Kohn's appeal comes after a December 9 final approval hearing, at which Cote approved the settlements, and denied Kohn’s Motion to Intervene. In addition, the judge told Kohn, who has objected to the Macmillan and Penguin settlements, that his arguments were misplaced, and that she doubted very much that he would ultimately be found to have standing to appeal the settlements.

In approving the final two publisher settlements on December 9, Judge Cote cleared the way for more than $166 million in refunds to begin flowing to consumer accounts, which will likely start in early 2014. Kohn’s appeal is not expected to affect those payments, however, as Kohn stipulated at the hearing that he would not seek any delay in the distribution of funds, or a “claw back” of any fees. If that position changes, however, Kohn could be made to post a bond to cover additional expenses created by a delay of funds.

According to Rust Consultants, more than 23 million consumer accounts will see refunds of as much as $3.06 per e-book for New York Times bestsellers purchased during the settlement, and $.73 for non-bestsellers, although those amount could still be adjusted.
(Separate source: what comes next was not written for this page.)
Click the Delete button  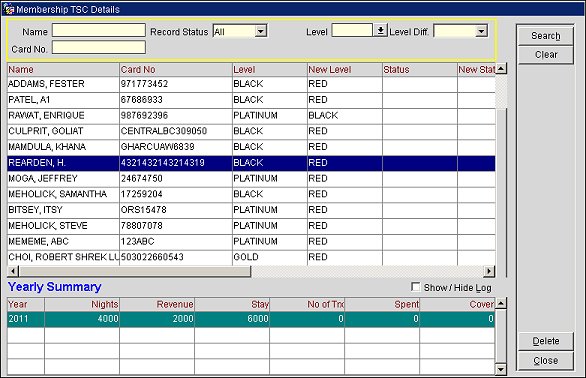[x=546, y=341]
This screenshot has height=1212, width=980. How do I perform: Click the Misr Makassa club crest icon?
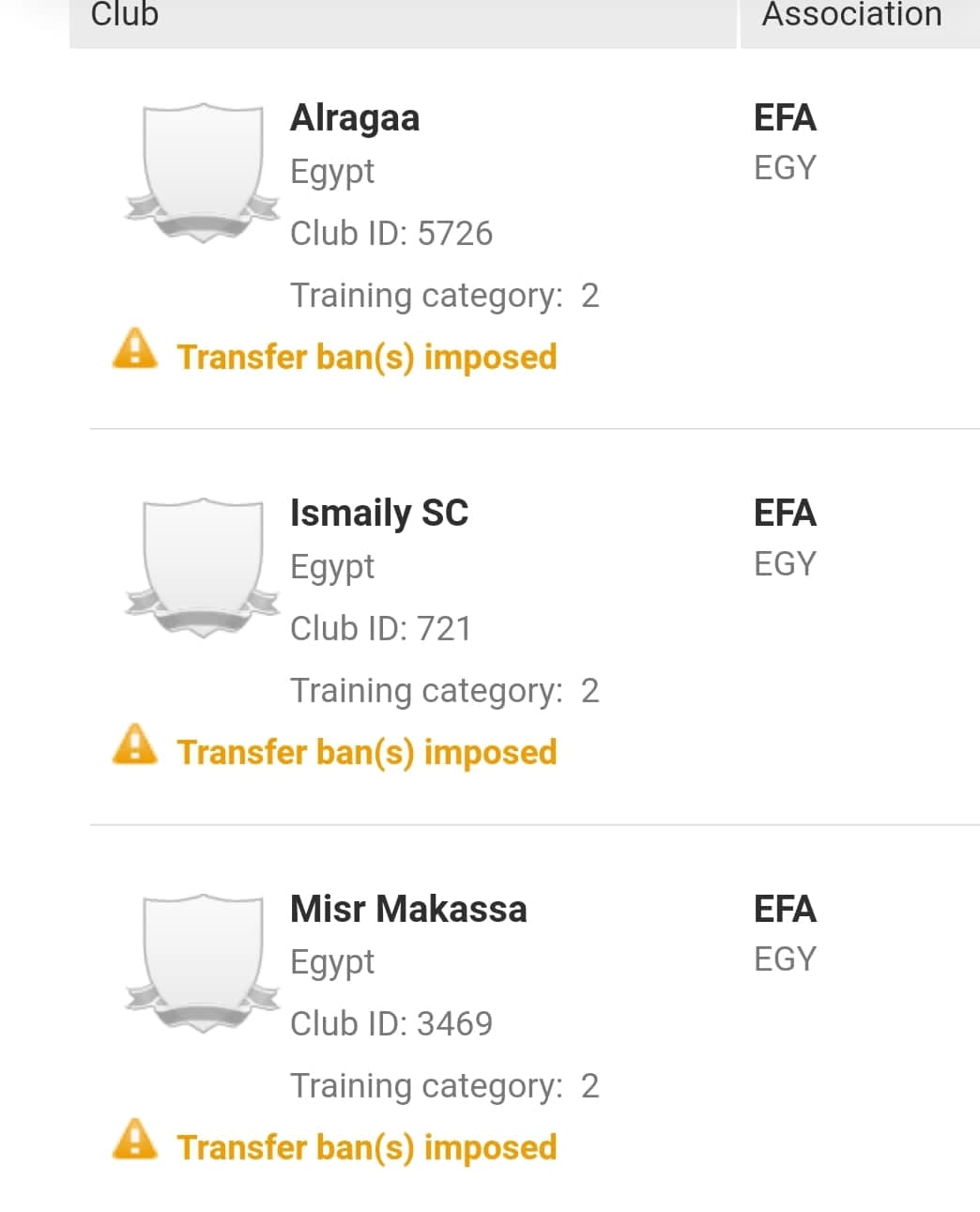[202, 962]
In his presentation to the court on December 9, Kohn pressed his argument that Cote had erred by not examining Amazon’s market power. He cited cases showing that price-fixing was not considered a per se violation of the Sherman Act if it was undertaken to address “inefficiencies” in the market, such as those caused by Amazon and its below-cost pricing.

Kohn did not dispute that the publishers engaged in a horizontal conspiracy, or that the result of the conspiracy was to raise e-book prices—unlike Apple, which in its defense has argued that e-book prices actually went down after the agency switch, an argument that Kohn colorfully labeled "crap."

Rather, Kohn argues that the publishers’ collusive actions were legally justified because they were pro-competitive in nature, serving to reduce Amazon’s 90% share of the e-book market to around 60%, and that consumers benefited from the agency switch because it made the e-book market more efficient.

Kohn also argued that, if he is not given standing to appeal, the settlements will not face any appeal scrutiny at all on behalf of consumers. After all, Apple, which is appealing its own case, is not involved in the publisher settlements. And while the publishers surely agree with Kohn's view that their actions were legal, they are not about to challenge their own settlement deals.